Tramite il principe di Canino entra a far parte della Massoneria e nel 1860 è uno dei promotori della loggia Ausonia con l’obiettivo dell’unità d’Italia con capitale Roma. Esponente di punta del Grande Oriente d’Italia ne assumerà la carica di Gran Maestro il 1º marzo 1862.
Nel luglio del 1860 è a Palermo. Garibaldi lo nomina Procuratore Generale della Corte dei Conti. Forse sarà la carica più insidiosa per il politico Cordova, dal momento che a causa della lotta intestina tra Giuseppe La Farina, inviato di Cavour, e Francesco Crispi, segretario di Garibaldi, è costretto a lasciare la carica per rientrare in Piemonte.
E’ solo una battuta di arresto momentanea.
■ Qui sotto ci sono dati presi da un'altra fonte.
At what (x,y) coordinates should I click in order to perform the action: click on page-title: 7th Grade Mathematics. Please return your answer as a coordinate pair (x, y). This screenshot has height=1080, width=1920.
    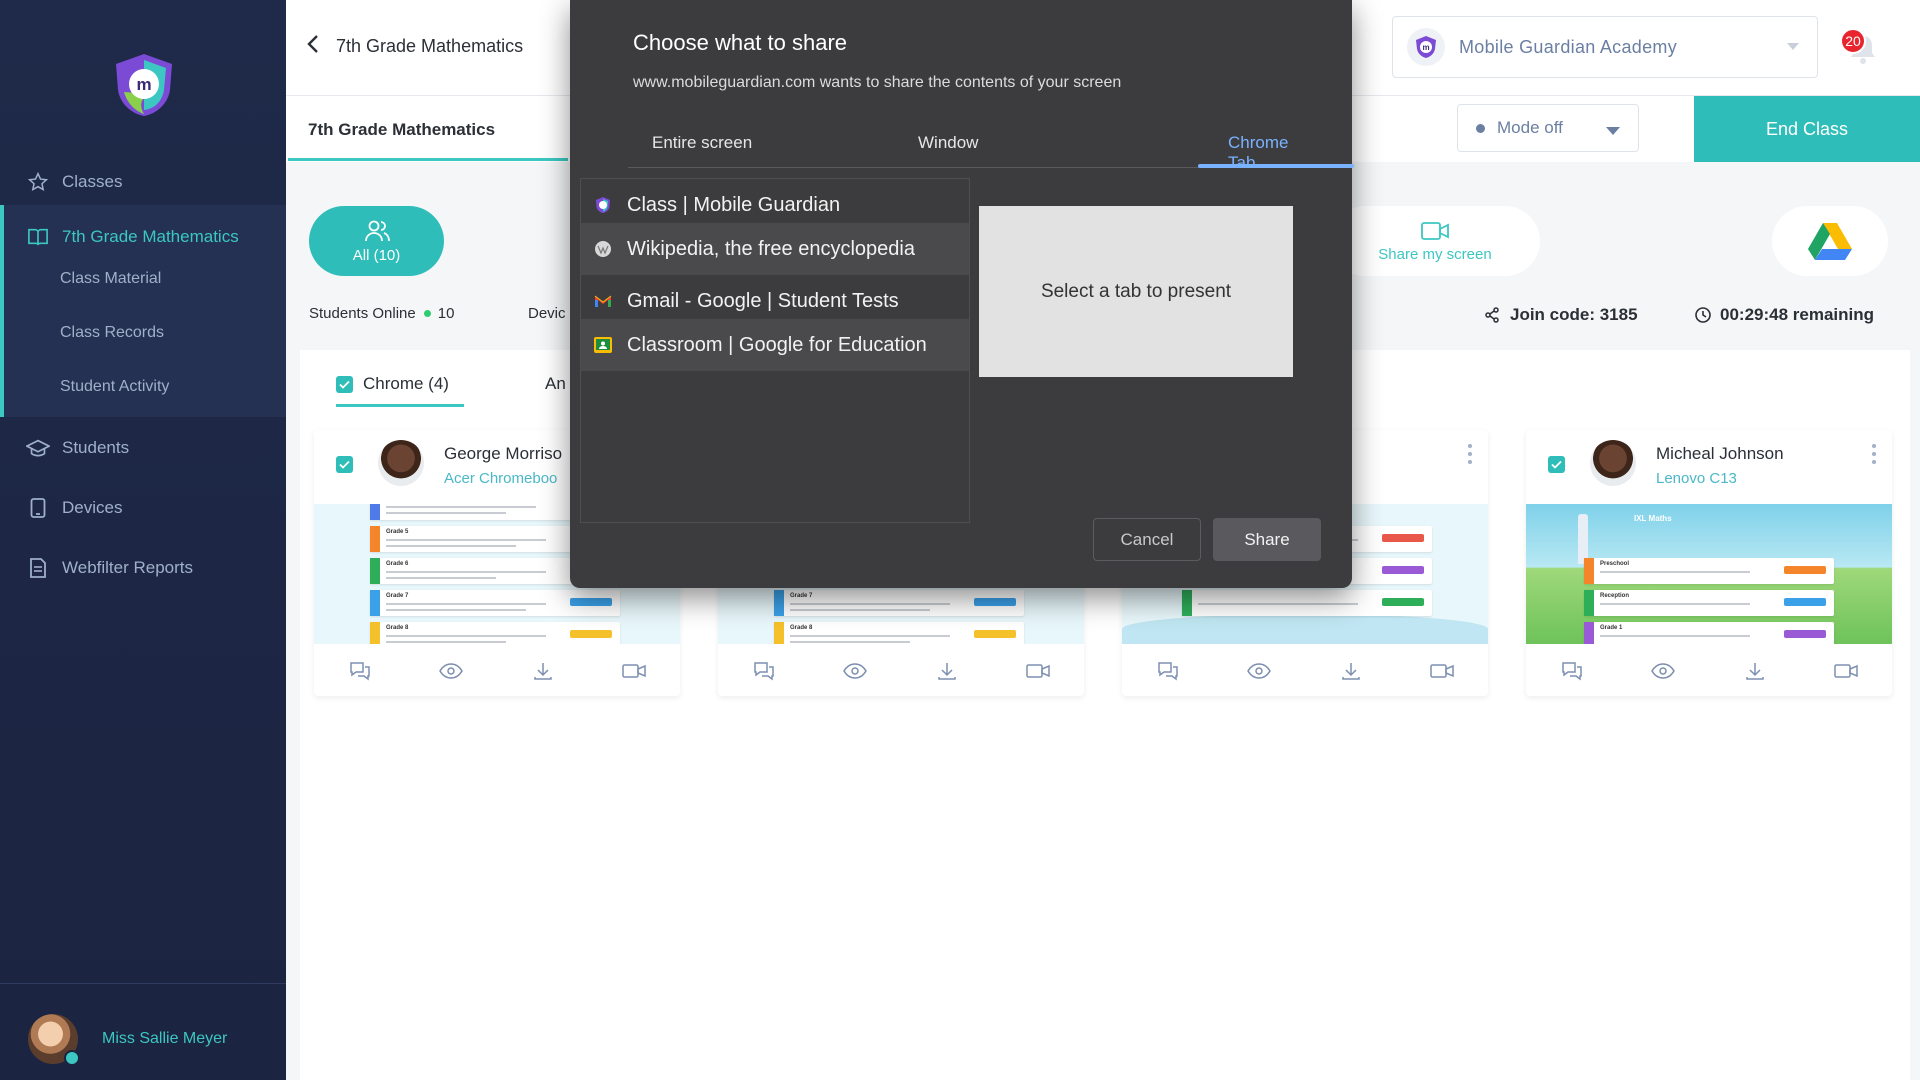
    Looking at the image, I should click on (430, 46).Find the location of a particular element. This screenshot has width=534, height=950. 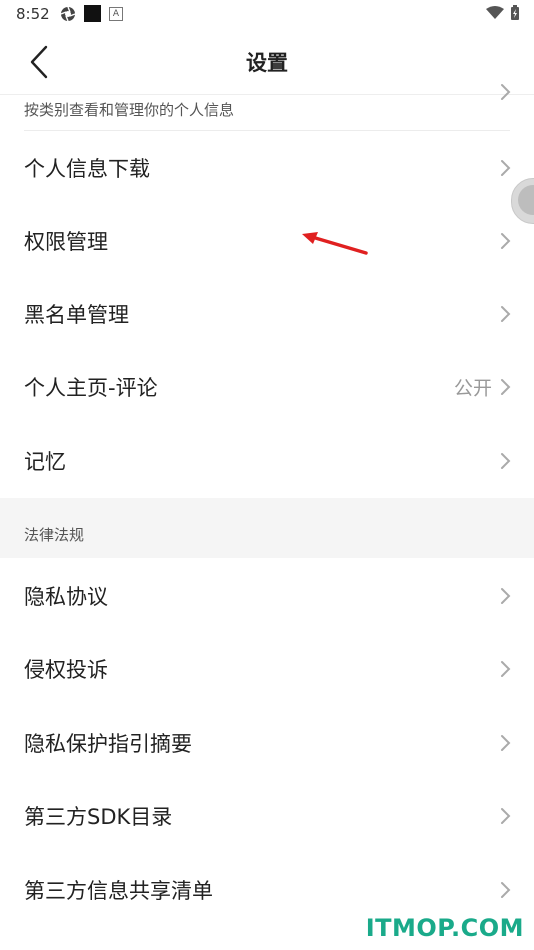

app-header: 设置 is located at coordinates (267, 61).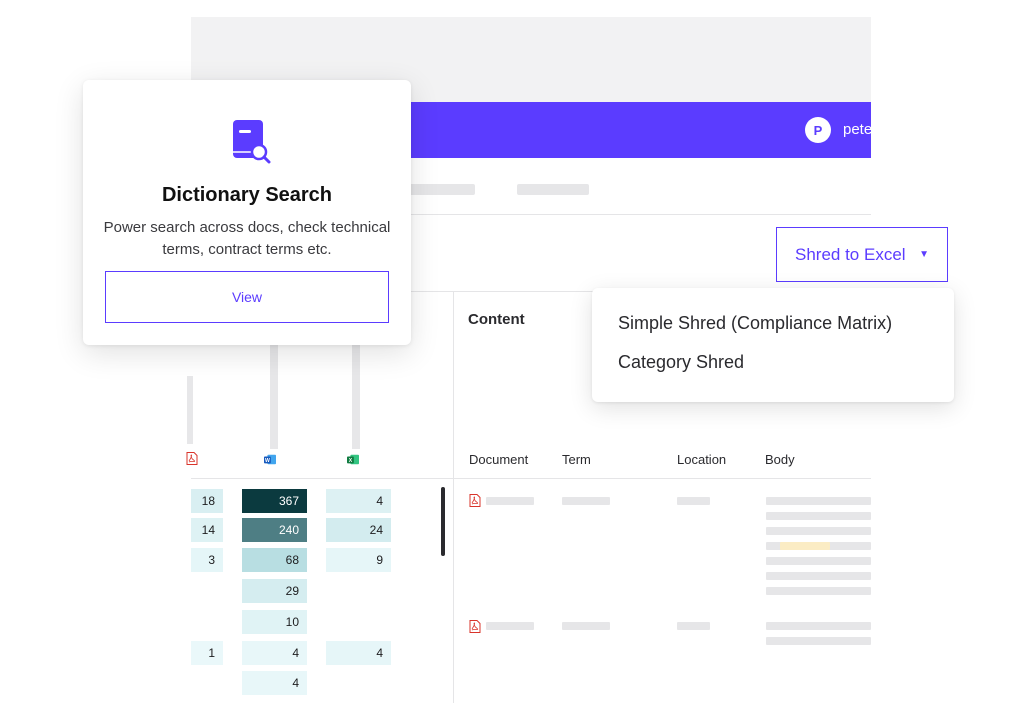 Image resolution: width=1024 pixels, height=703 pixels. Describe the element at coordinates (496, 320) in the screenshot. I see `content-heading: Content` at that location.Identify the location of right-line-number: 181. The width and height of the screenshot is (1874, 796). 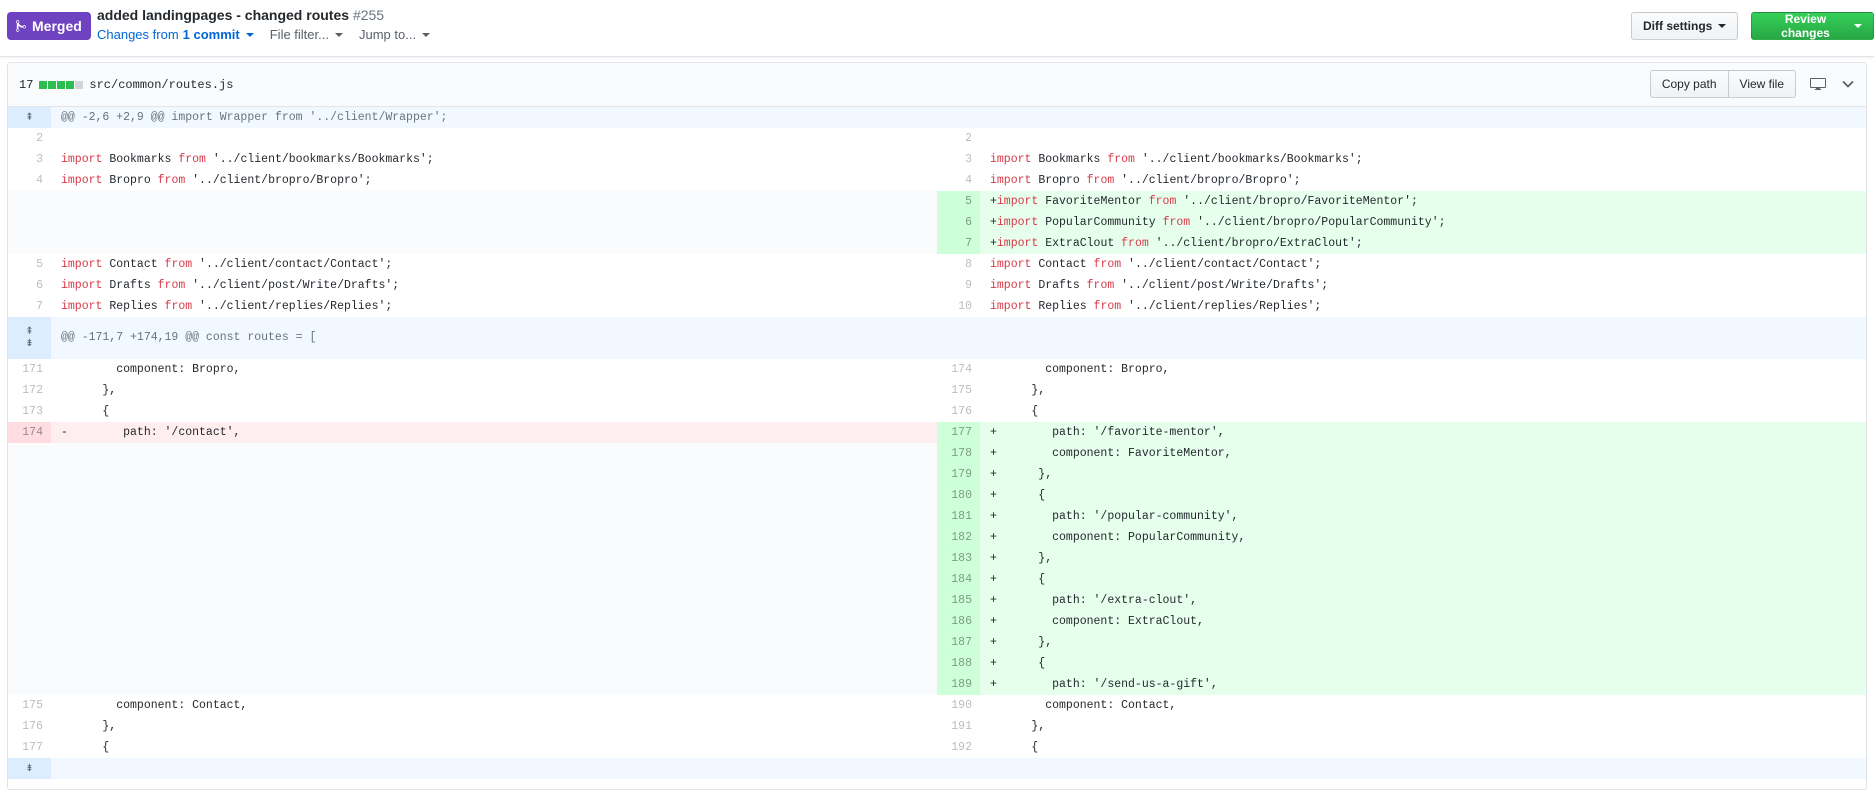
(958, 516).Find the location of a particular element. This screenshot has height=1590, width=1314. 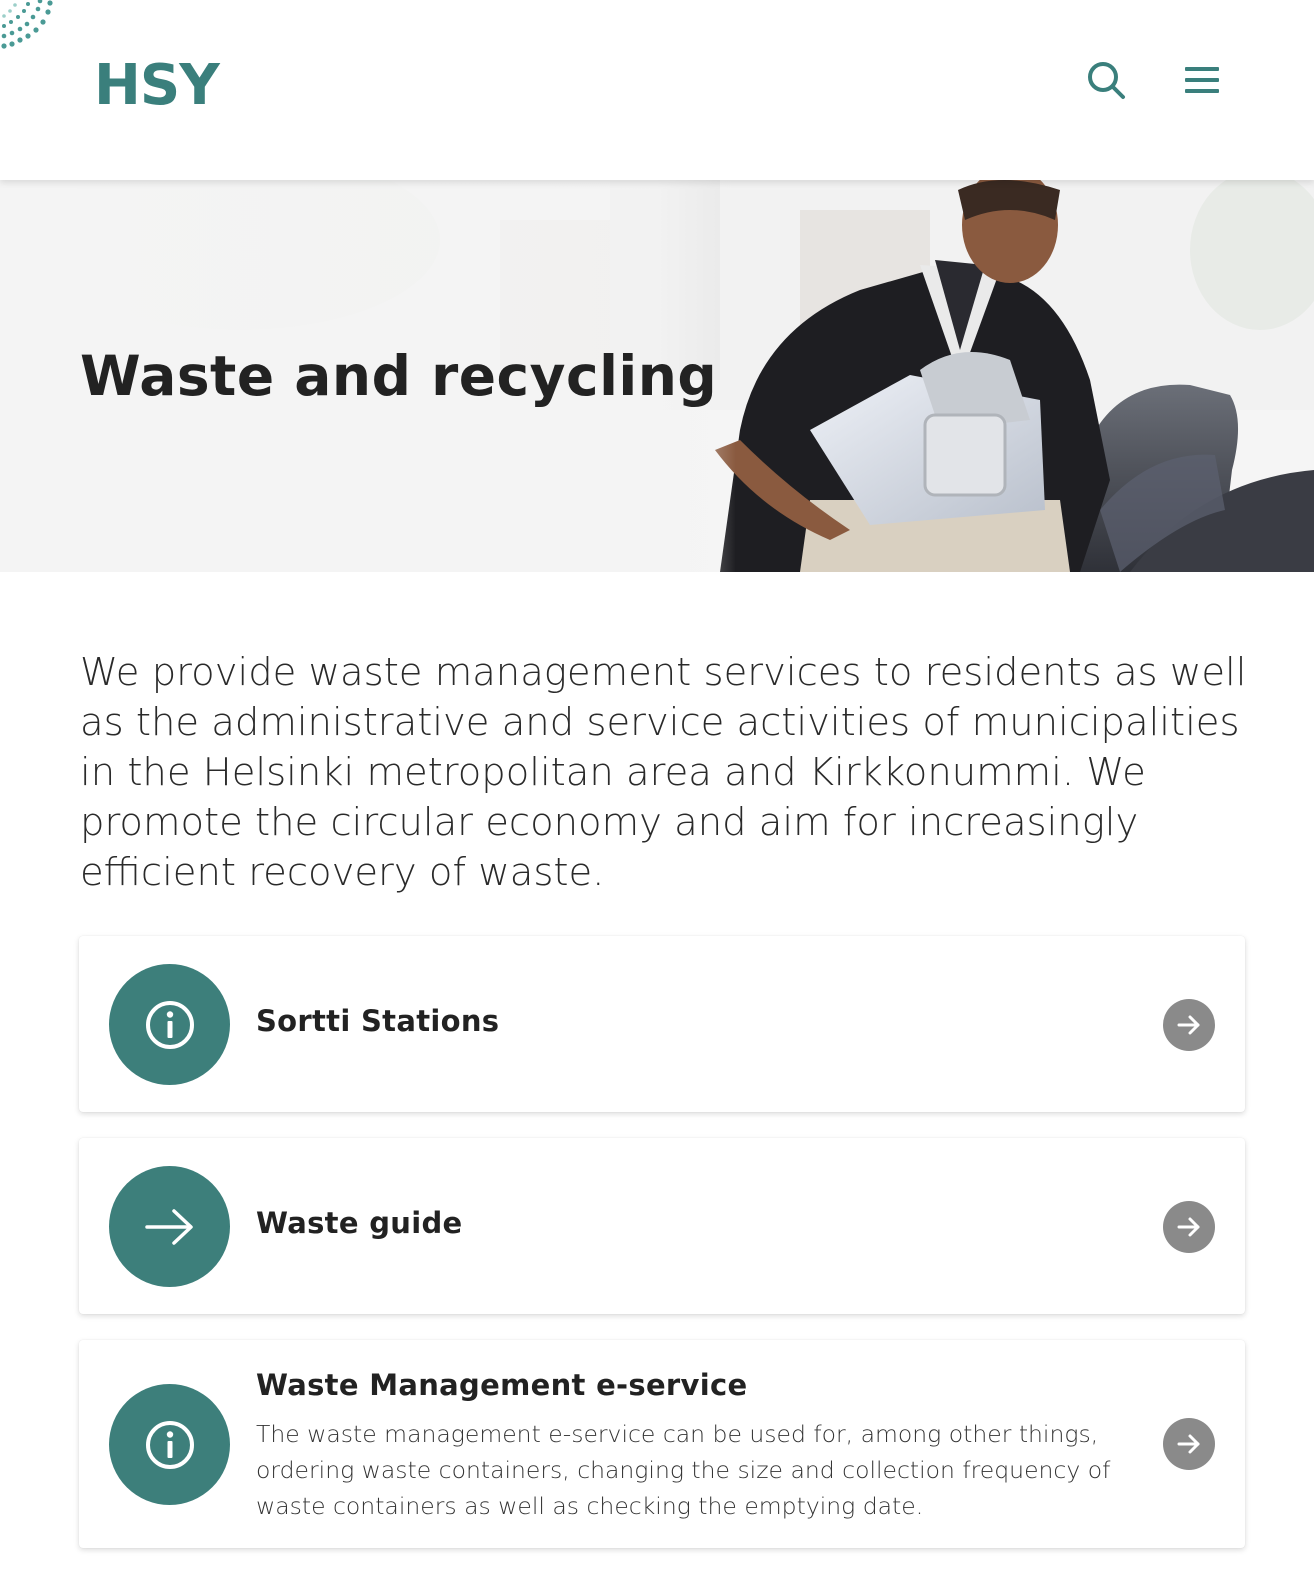

search-button is located at coordinates (1106, 80).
Cavour, all’indomani della proclamazione del Regno d’Italia, lo nomina Segretario delle Finanze, con il compito di unificare i bilanci degli Stati preunitari.
E’ deputato nel nuovo Parlamento venendo eletto nei collegi di Caltanissetta, Caltagirone e Siracusa.
Dopo la morte di Cavour è Ministro dell’Agricoltura e Commercio nel primo governo Ricasoli. Sarà Ministro di Grazia e Giustizia e Culti nel primo ministero Rattazzi e ancora Consigliere di Stato e ancora Ministro dell’Agricoltura nel secondo governo Ricasoli, a conferma della forte considerazione di cui godeva al di là delle divisioni politiche.
Nel 1868 viene eletto presidente della “Commissione di inchiesta sul corso forzoso” ma viene colpito da infarto il due giugno proprio mentre sale le scale del Parlamento per presentare la Relazione finale della Commissione.
Muore il 16 settembre a Firenze, in quel momento capitale d’Italia, dove viene sepolto al cimitero di San Miniato al monte.
Il nipote, il senatore Vincenzo Cordova Savina, negli anni 1889-93 pubblicherà le sue memorie con i discorsi al Parlamento italiano. Leggendoli sorprende l’estrema attualità dei temi in essi condotti.